*** RECORDS FOR THIS TASK ***

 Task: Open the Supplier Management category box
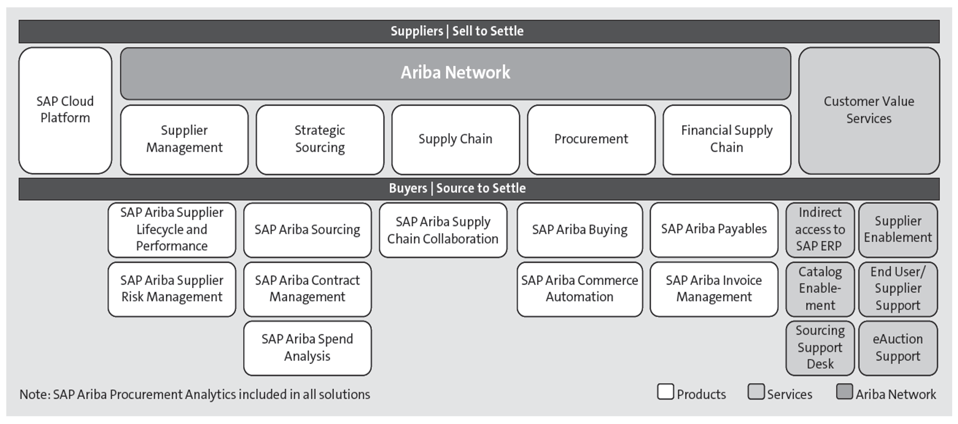(x=184, y=139)
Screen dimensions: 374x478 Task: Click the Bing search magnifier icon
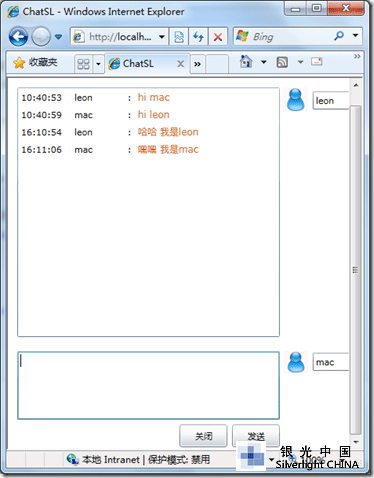339,35

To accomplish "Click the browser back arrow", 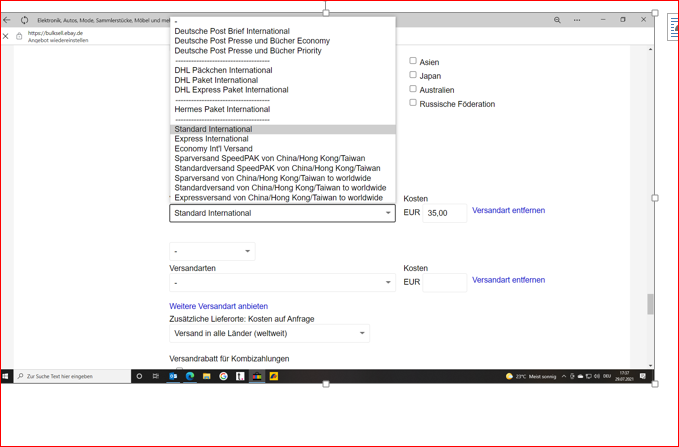I will (7, 20).
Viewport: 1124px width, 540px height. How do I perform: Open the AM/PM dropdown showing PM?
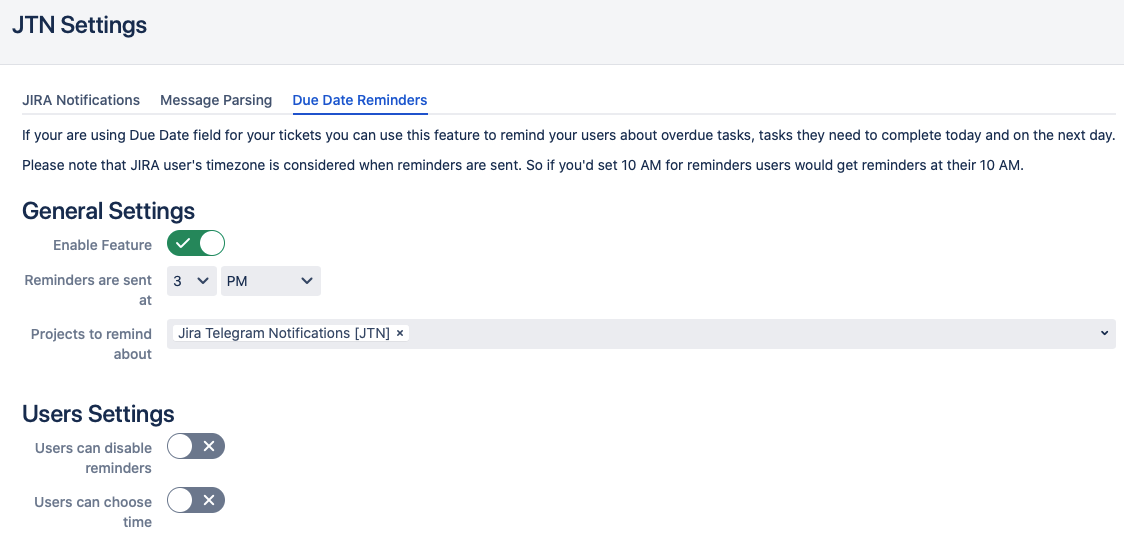[270, 281]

***

**TO DO**
Rewrite the stretch from the line containing "Viewport: 1124px width, 540px" through the end of the items with "dropdown" changed to "selector" and everything else kept the same. Leave the pictures out of your answer.

**RESPONSE TO THIS TASK**
Viewport: 1124px width, 540px height. How do I perform: Open the AM/PM selector showing PM?
[270, 281]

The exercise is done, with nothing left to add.